Exercise instructions:
Please give an exact transcription of the lines below, from the one that contains "Collapse the Unmerged Changes section" to the very last, with no other lines.

(Data supplied Opens)

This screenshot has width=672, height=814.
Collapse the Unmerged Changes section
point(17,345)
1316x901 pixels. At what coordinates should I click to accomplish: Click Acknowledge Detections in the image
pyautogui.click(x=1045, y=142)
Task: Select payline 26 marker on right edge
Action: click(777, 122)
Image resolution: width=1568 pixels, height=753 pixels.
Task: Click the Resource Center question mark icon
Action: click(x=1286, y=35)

(Data supplied Closes)

Completed task:
Collapse the Unmerged Changes section
point(17,345)
1316x901 pixels. At what coordinates should I click to accomplish: Click Acknowledge Detections in the image
pyautogui.click(x=1045, y=142)
Task: Select payline 26 marker on right edge
Action: click(777, 122)
Image resolution: width=1568 pixels, height=753 pixels.
Task: Click the Resource Center question mark icon
Action: click(x=1286, y=35)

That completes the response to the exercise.